▶ Your task
The reply must contain exactly the lines below from the one with "Where should I" down to the one with "The image size is (750, 651).", both included, and nothing more; please omit the pictures.

▶ Data records
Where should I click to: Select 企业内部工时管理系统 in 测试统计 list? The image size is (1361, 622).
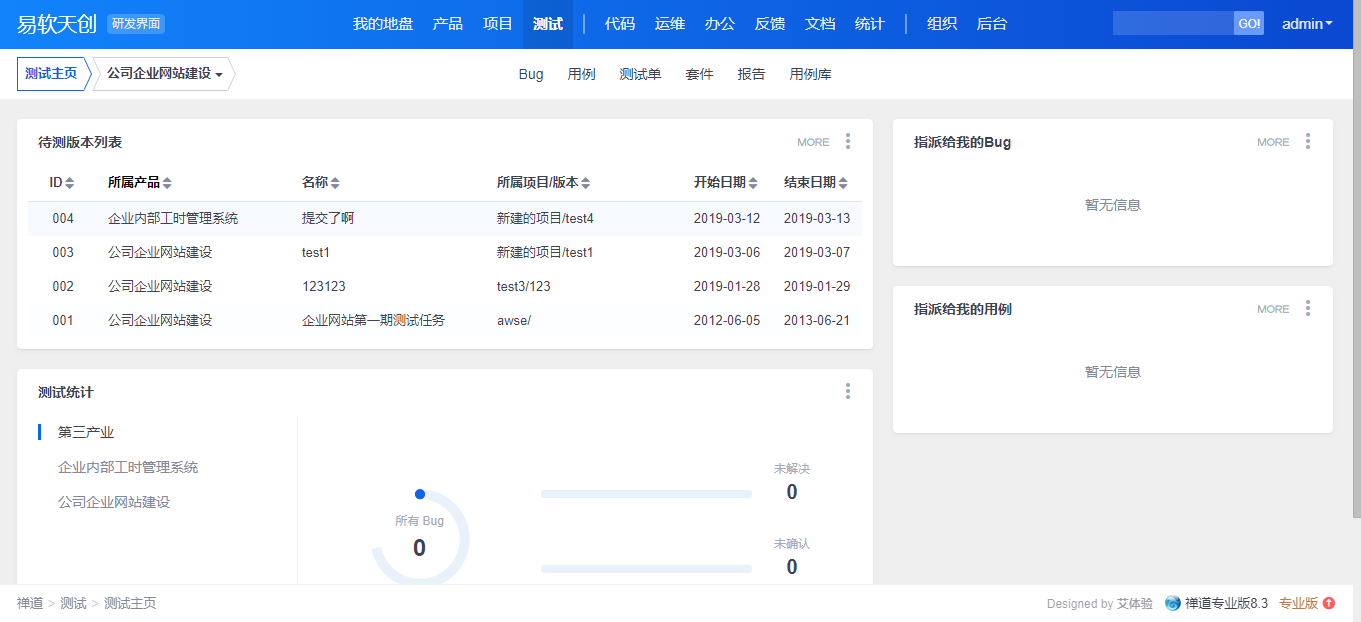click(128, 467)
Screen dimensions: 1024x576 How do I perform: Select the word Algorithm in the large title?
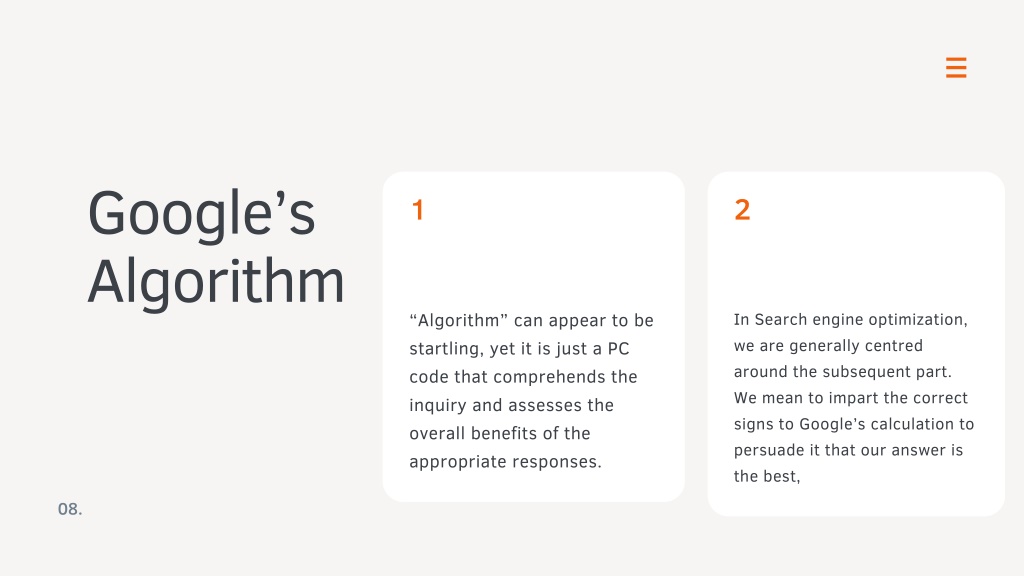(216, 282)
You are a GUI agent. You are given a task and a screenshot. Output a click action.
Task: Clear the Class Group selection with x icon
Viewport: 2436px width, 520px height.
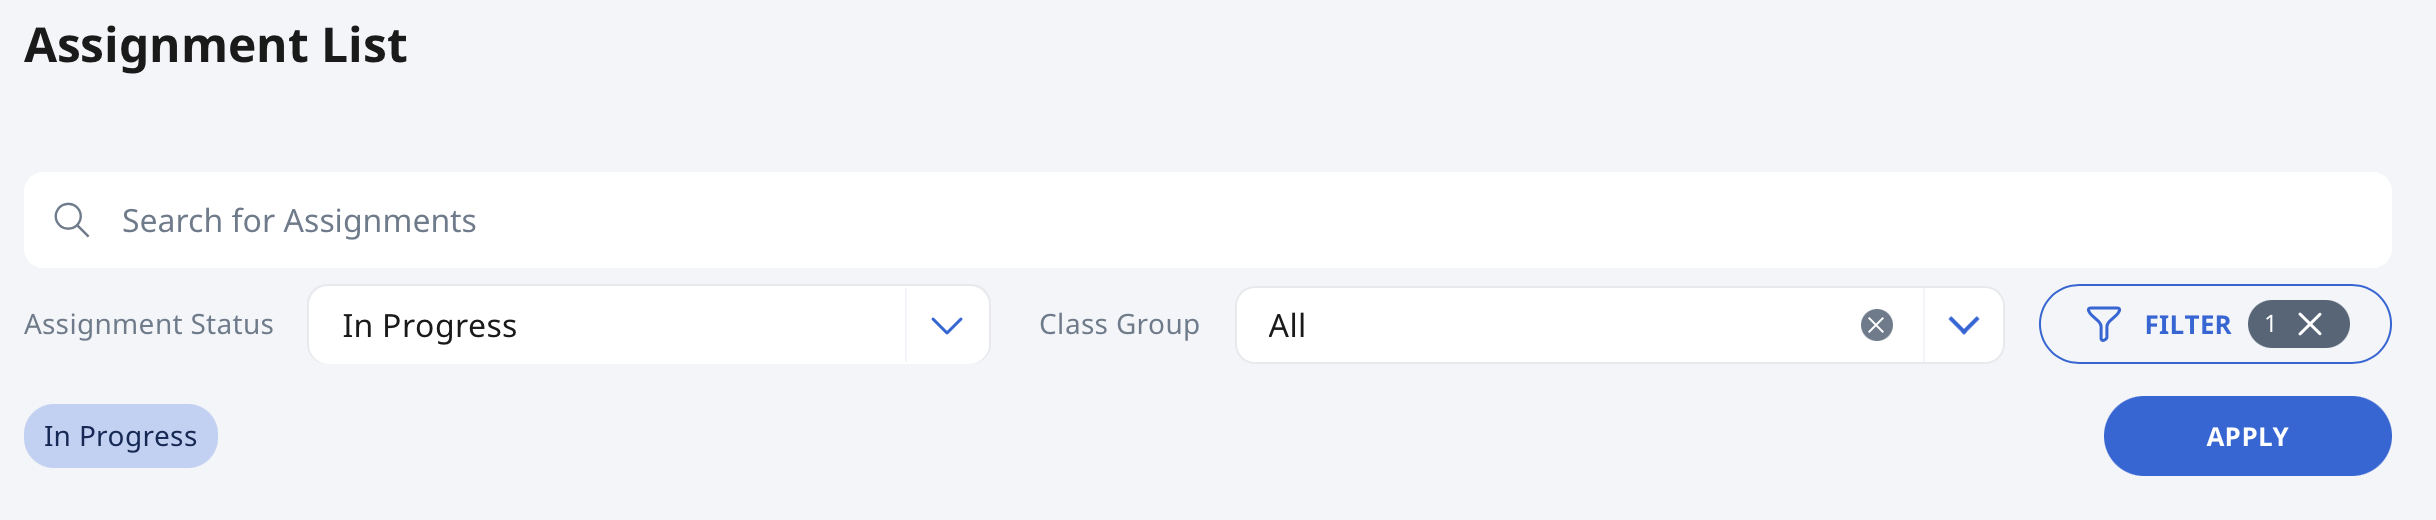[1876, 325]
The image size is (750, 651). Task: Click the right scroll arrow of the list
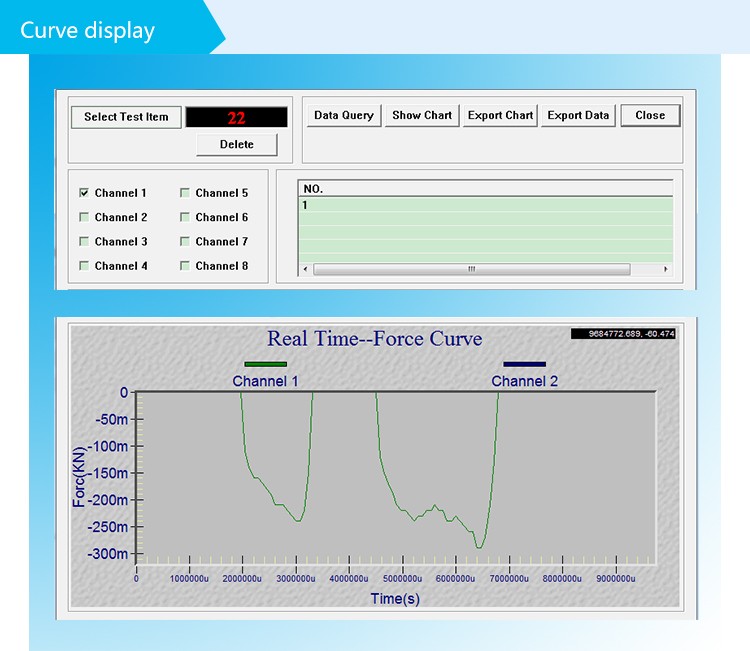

--

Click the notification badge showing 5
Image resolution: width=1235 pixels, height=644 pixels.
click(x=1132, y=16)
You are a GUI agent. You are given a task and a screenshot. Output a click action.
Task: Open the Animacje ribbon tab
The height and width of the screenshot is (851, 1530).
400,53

--

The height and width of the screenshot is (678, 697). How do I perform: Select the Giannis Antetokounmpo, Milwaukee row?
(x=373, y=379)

▶ Answer space
Where should I click to: Select 企业内部工时管理系统 in 测试统计 list? The image size is (1361, 622).
click(128, 467)
Screen dimensions: 1024x576 How do I perform: Select the word Algorithm in the large title?
(216, 282)
You are a GUI agent. You are given a task and a screenshot. Output a click action.
Task: Clear the Class Group selection with x icon
Viewport: 2436px width, 520px height.
[1876, 325]
The image size is (750, 651). Task: Click the right scroll arrow of the list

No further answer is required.